Le président français Nicolas Sarkozy a refusé à plusieurs reprises de répondre à un journaliste de Reuters qui l'interrogeait sur la perte du triple A de la France, lundi à Madrid, lors d'une conférence de presse commune avec le chef du gouvernement espagnol Mariano Rajoy.
Le président français Nicolas Sarkozy a refusé à plusieurs reprises de répondre à un journaliste de Reuters qui l'interrogeait sur la perte du triple A de la France, lundi à Madrid, lors d'une conférence de presse commune avec le chef du gouvernement espagnol Mariano Rajoy. — Pierre-Philippe Marcou afp.com

Le président français Nicolas Sarkozy a refusé à plusieurs reprises de répondre à un journaliste de Reuters qui l'interrogeait sur la perte du triple A de la France, ce lundi à Madrid, lors d'une conférence de presse commune avec le chef du gouvernement espagnol Mariano Rajoy.
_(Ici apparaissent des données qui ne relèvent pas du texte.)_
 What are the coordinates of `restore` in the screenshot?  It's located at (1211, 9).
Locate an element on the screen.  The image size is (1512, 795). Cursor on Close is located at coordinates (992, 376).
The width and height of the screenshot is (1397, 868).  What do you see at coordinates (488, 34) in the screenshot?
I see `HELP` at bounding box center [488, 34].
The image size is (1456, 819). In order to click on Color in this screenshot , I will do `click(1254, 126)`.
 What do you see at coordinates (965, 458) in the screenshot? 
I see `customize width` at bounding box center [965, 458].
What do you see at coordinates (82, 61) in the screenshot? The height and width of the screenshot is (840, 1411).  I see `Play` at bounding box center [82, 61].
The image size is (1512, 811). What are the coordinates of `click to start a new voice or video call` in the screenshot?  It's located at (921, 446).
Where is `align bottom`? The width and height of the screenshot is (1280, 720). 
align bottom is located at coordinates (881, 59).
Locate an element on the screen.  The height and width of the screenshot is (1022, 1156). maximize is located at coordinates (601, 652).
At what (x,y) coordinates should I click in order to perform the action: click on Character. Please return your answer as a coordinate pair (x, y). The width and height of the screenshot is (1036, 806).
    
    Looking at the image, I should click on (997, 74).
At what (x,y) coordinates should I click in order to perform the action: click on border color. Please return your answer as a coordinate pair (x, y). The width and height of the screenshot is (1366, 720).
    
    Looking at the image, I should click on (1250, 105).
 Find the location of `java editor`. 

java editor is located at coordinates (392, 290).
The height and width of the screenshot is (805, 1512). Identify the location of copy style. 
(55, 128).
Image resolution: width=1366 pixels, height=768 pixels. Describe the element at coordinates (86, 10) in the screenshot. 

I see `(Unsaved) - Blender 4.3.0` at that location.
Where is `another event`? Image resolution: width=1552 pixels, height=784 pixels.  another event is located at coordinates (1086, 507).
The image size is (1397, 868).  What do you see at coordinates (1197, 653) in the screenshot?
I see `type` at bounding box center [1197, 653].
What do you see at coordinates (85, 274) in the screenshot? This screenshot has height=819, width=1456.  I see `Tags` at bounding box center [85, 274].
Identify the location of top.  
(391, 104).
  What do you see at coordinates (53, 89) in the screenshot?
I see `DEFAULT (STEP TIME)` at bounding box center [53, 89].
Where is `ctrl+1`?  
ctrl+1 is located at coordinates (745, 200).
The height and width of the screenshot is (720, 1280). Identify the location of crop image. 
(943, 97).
A la question du journaliste - "Considérez-vous que la perte du triple A est un échec et que le décrochage par rapport à l'Allemagne va réduire l'influence de la France en Europe?" - Nicolas Sarkozy a répondu: "Vous n'avez peut-être pas eu les dernières informations ? Donc pouvez-vous me poser une autre question avec les dernières informations?" Le président français faisait allusion au fait que si l'agence de notation Standard and Poor's a dégradé vendredi la note de la France d'un cran, une autre agence, l'américaine Moody's, a, au contraire, décidé ce lundi de lui laisser la note maximum.

«Je ne comprends pas cette question»

Moody's a également prolongé son examen de la perspective de la note de la France, actuellement "stable". La troisième agence, Fitch, a également annoncé la semaine dernière qu'elle maintiendrait sa note la plus haute à la France. Le journaliste a alors reformulé sa question: "Est-ce que Moody's fait peser une épée de Damoclès après Standard & Poor's sur la politique économique française?" "Je ne comprends pas cette question", a insisté Nicolas Sarkozy, ajoutant: "S'il y a quelqu'un qui veut me poser une question que je comprenne, j'y répondrai bien volontiers, je ne comprends pas votre question..."

Finalement, une journaliste espagnole l'a interrogé sur "la dégradation de la dette souveraine de certains pays par les agences de notation, je pense à la France et à l'Espagne". "Ce ne sont pas les agences de notation qui doivent définir les politiques économiques", a alors réaffirmé Nicolas Sarkozy.